Intervention de Alain Gournac

Réunion du 4 février 2015 à 14h30
Journée des morts pour la paix et la liberté d'informer — Suite de la discussion et rejet d'une proposition de loi

Photo de Alain GournacAlain Gournac :

Madame la présidente, monsieur le secrétaire d'État, mes chers collègues, nous reprenons en effet la discussion du 19 novembre dernier. Je voudrais en profiter pour attirer votre attention sur un point important.

Nous venons de connaître en France des événements tragiques, qui nous rappellent que la liberté d’expression est un pilier fondamental de notre démocratie.

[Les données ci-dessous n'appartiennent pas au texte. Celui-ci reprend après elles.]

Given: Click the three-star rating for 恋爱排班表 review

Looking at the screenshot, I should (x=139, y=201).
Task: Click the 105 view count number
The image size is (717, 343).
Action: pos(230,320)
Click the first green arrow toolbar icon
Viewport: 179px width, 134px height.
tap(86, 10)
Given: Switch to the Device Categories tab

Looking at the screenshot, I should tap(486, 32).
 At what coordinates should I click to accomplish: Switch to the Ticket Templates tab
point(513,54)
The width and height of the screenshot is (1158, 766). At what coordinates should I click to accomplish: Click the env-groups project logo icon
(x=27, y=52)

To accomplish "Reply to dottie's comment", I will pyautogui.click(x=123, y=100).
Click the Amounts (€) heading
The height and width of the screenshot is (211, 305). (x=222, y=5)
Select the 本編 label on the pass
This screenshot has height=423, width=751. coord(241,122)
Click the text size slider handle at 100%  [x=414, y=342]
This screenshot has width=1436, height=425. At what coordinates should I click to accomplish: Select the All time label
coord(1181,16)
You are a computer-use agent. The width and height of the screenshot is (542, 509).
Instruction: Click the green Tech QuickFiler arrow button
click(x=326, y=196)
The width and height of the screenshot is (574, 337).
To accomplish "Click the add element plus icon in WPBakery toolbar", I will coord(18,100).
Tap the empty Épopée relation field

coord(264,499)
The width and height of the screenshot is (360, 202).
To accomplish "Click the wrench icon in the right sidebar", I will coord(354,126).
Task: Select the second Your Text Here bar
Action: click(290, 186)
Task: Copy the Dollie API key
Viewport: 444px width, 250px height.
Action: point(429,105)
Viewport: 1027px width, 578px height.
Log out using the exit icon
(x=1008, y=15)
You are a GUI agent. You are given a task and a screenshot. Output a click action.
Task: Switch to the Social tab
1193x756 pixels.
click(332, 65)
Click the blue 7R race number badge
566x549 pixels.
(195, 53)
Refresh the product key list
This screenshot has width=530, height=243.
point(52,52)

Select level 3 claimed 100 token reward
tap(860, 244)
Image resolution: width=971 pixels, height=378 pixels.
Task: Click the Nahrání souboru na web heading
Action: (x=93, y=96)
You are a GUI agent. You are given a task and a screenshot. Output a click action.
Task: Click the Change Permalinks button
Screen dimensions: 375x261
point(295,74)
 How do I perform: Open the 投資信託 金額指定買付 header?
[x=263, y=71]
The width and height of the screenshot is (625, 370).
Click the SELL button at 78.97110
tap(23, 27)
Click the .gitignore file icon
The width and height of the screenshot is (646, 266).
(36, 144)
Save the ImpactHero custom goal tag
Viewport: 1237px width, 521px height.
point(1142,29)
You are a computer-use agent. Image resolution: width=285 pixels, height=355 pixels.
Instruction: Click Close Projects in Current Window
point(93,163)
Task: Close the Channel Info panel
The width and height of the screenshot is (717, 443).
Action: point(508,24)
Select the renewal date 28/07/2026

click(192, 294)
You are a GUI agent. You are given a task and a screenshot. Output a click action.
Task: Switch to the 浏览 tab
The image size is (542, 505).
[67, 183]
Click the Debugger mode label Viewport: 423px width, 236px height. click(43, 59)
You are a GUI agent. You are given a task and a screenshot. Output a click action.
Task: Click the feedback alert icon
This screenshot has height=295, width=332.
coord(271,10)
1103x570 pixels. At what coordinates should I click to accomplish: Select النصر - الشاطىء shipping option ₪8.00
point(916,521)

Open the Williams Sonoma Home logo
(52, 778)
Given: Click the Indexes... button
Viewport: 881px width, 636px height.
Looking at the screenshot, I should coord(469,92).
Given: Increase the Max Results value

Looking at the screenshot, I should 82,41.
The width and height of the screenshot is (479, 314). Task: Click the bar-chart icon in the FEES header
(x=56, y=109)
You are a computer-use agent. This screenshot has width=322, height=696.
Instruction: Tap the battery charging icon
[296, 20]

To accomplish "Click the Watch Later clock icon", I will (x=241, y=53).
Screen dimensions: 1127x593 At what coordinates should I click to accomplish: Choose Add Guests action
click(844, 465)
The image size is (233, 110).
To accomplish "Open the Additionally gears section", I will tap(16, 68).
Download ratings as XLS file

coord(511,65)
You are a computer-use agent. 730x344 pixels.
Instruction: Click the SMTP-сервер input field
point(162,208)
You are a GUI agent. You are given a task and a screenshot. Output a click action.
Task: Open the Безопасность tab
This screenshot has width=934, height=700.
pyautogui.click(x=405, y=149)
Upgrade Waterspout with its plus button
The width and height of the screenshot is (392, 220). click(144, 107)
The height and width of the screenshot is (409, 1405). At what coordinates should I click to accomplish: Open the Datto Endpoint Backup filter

Hier, la mise à prix de la tête du rédacteur en chef de Charlie Hebdo par un ancien ministre pakistanais, aujourd’hui député, démontre que, si la mondialisation permet et exige un plus grand échange d’informations, elle augmente considérablement les risques et les menaces qui pèsent sur les journalistes.

Nous avons eu encore à déplorer, voilà quatre jours, l’assassinat, dans des conditions affreuses, d’un journaliste japonais par l’État islamique.

Le groupe UMP est viscéralement attaché à la liberté d’expression. Il respecte et défend le travail des journalistes.

La période que nous traversons est troublée. L’émotion qui nous étreint encore vient d’être ravivée hier par l’agression à l’arme blanche de trois militaires en faction devant un centre communautaire juif à Nice. Nous avons une pensée pour chacun d’entre eux, même si nous devons nous concentrer maintenant sur le fond de la proposition de loi de Mme Aïchi.

L’objet de ce texte a trait à la mémoire de personnes qui sont décédées en exerçant leur métier. À cet égard, les dessinateurs de Charlie Hebdo ont été assassinés parce qu’ils incarnaient l’exercice même de la liberté d’expression.

Ma chère collègue, pour en venir au fond de votre proposition de loi, je tiens à vous dire qu’elle a le mérite de rappeler que, en 2014, en dépit des promesses et des efforts de paix, les guerres et les conflits se sont succédé, prenant de nouvelles formes de plus en difficiles à appréhender.

Vous mettez en avant la nécessaire liberté d’informer. Or, depuis ces dernières années, force est de constater que le nombre de journalistes tués ou assassinés a augmenté. Ils ont été pris pour cible à cause de ce qu’ils représentent, à savoir la liberté d’informer, et donc la Liberté tout court.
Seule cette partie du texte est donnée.